== Segment start ==

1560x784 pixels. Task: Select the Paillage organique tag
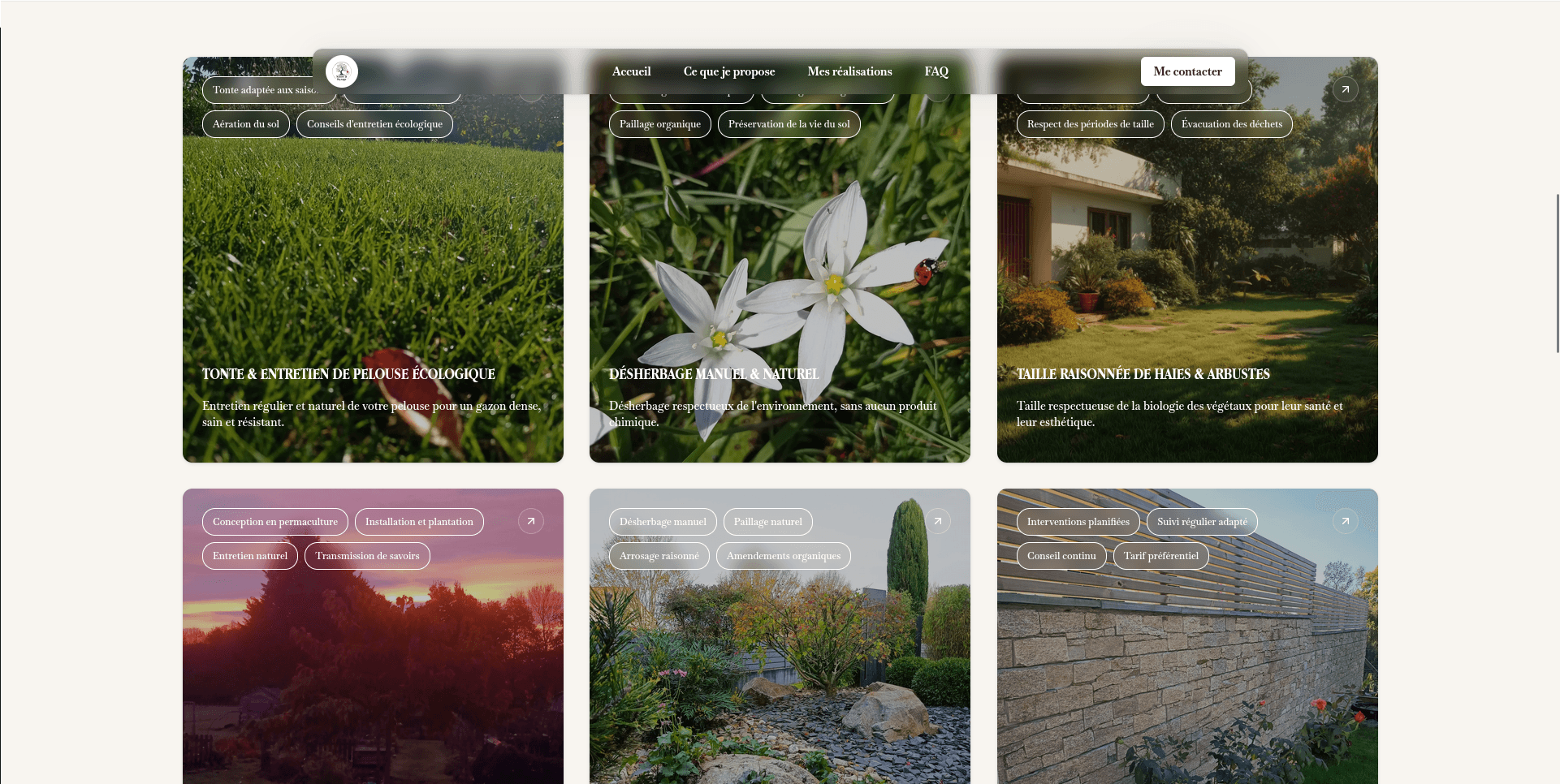click(659, 124)
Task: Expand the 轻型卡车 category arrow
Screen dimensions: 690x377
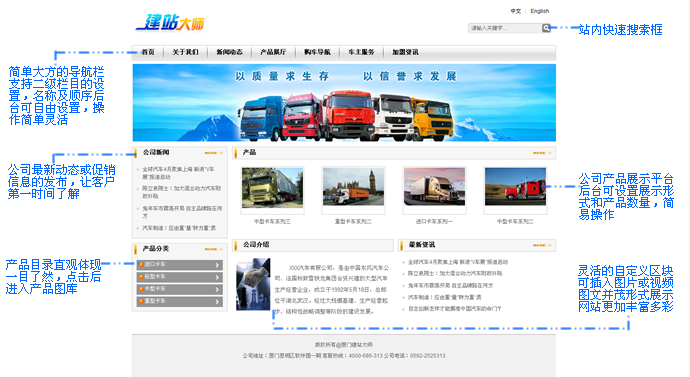Action: tap(217, 277)
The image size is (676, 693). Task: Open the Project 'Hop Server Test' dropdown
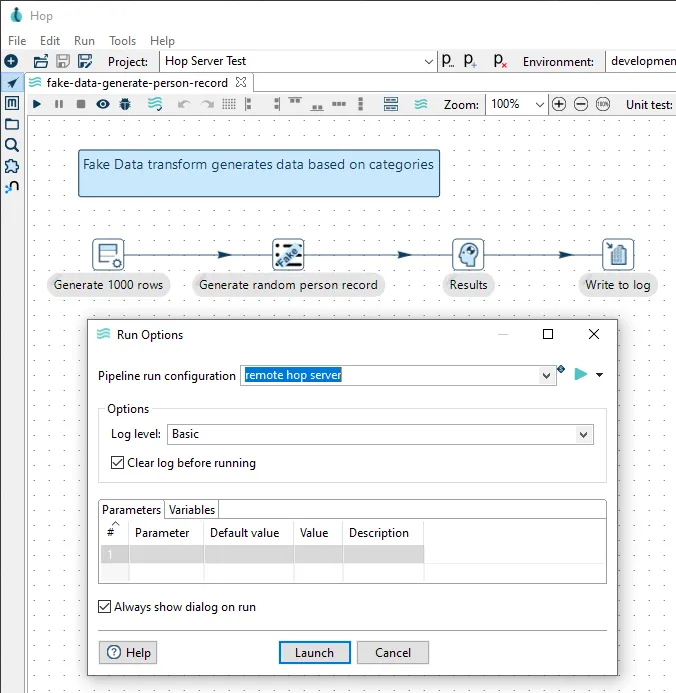427,62
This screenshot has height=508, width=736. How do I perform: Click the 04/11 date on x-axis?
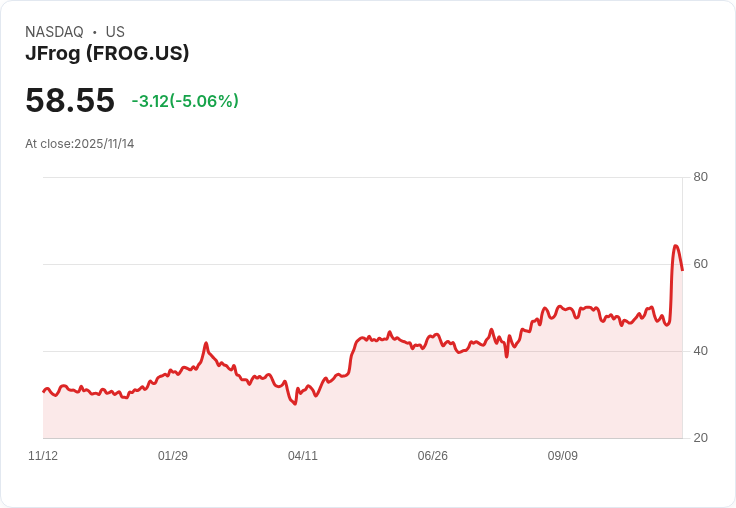[303, 456]
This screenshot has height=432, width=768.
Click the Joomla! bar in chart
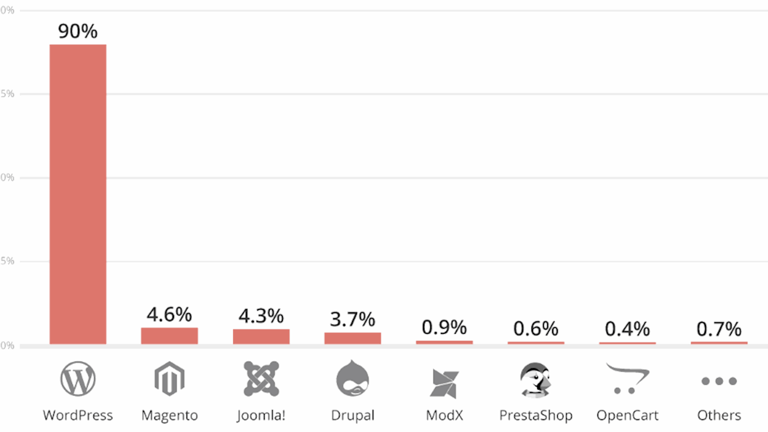261,337
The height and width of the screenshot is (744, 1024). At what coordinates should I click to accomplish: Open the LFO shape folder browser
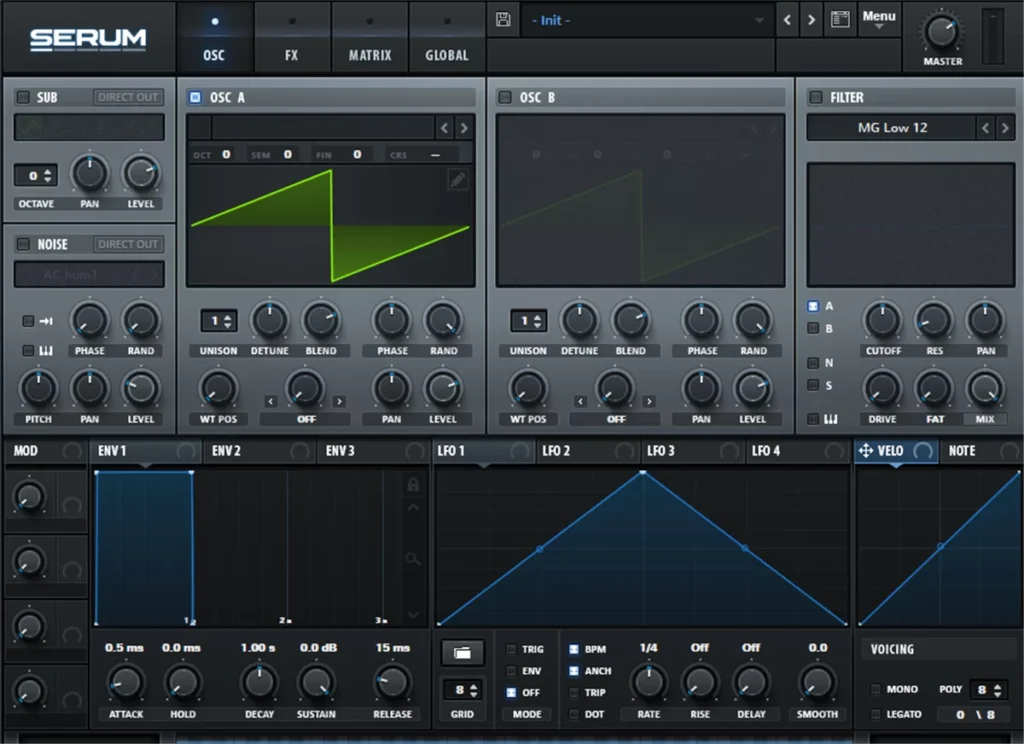pos(463,652)
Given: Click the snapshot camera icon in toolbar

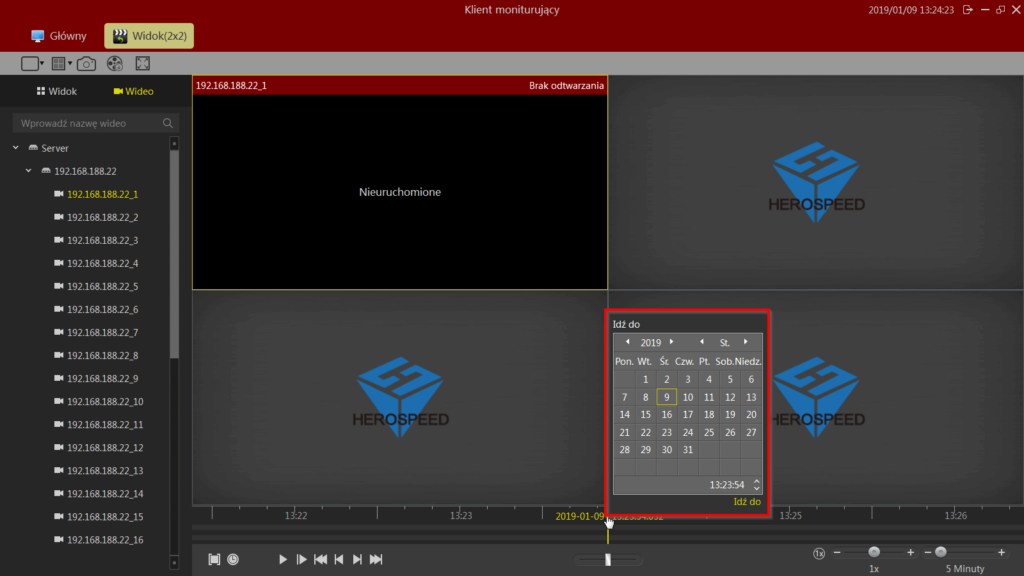Looking at the screenshot, I should click(x=87, y=64).
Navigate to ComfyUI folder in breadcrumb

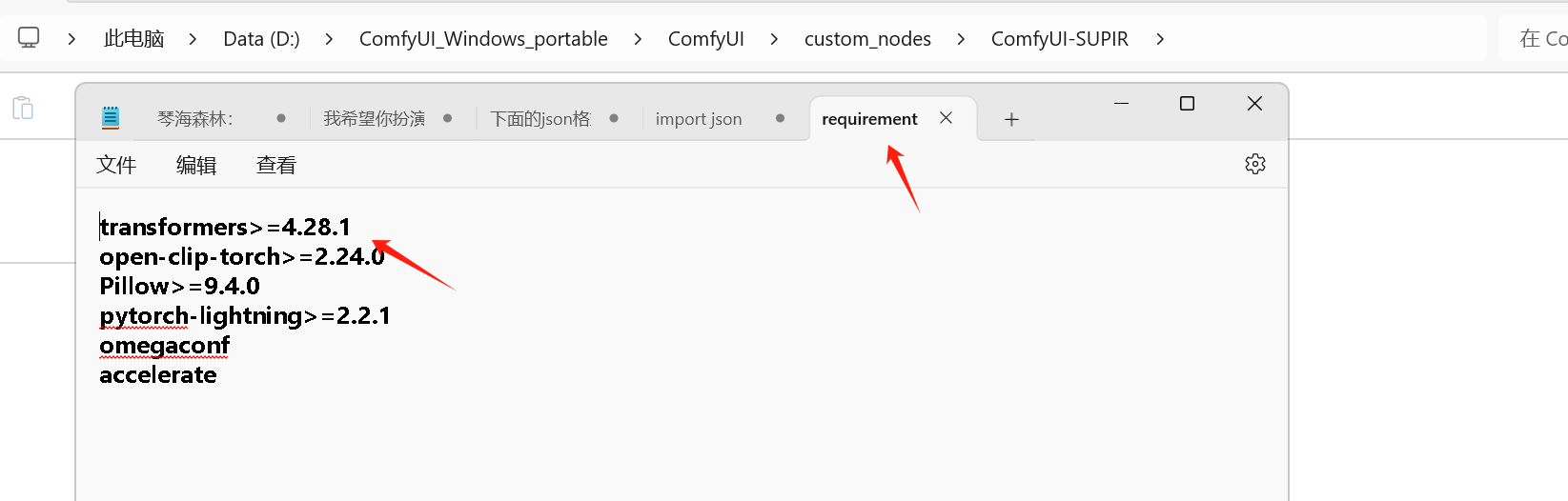pos(706,39)
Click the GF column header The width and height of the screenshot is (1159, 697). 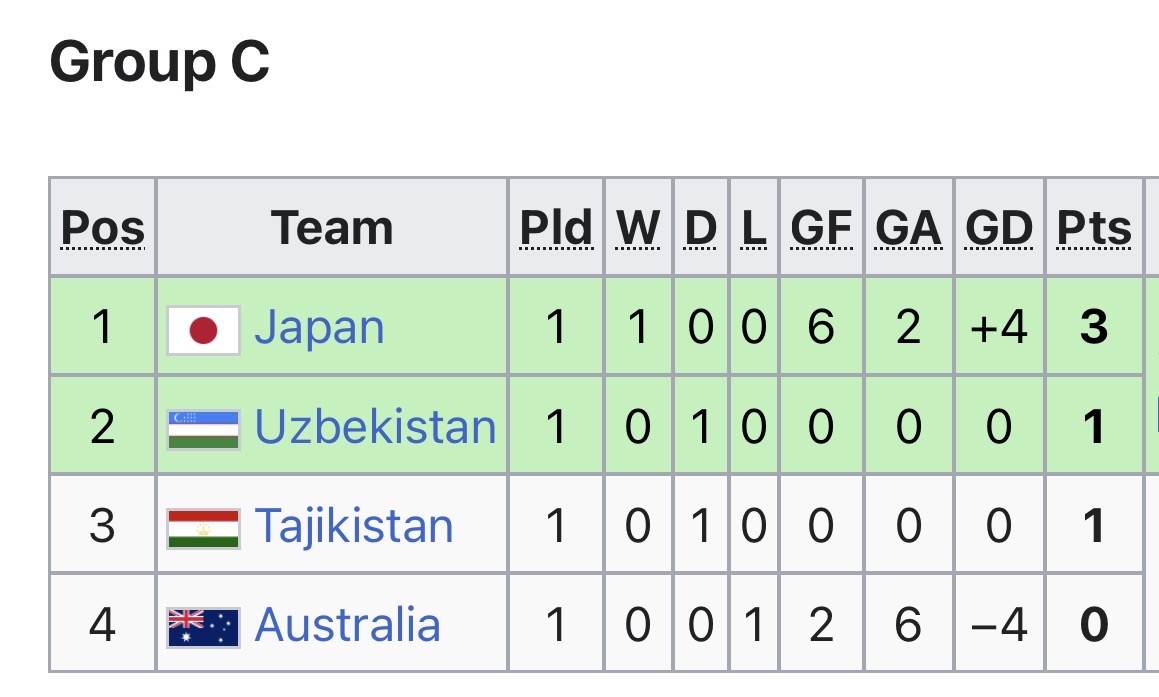(x=820, y=229)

== Segment end ==

§ WHAT YOU NEED TO DO: Repeat, with no pictures, every line from the top of the entries above through the line that has "This screenshot has height=432, width=768.", keeping each one exact.

§ SOLUTION TO THIS EXERCISE:
1560x784 pixels. Task: Select the Paillage organique tag
click(659, 124)
Task: Expand the 轻型卡车 category arrow
Screen dimensions: 690x377
Action: tap(217, 277)
The image size is (676, 693). Task: Open the Project 'Hop Server Test' dropdown
427,62
This screenshot has height=508, width=736. How do I perform: Click the 04/11 date on x-axis?
[303, 456]
This screenshot has height=432, width=768.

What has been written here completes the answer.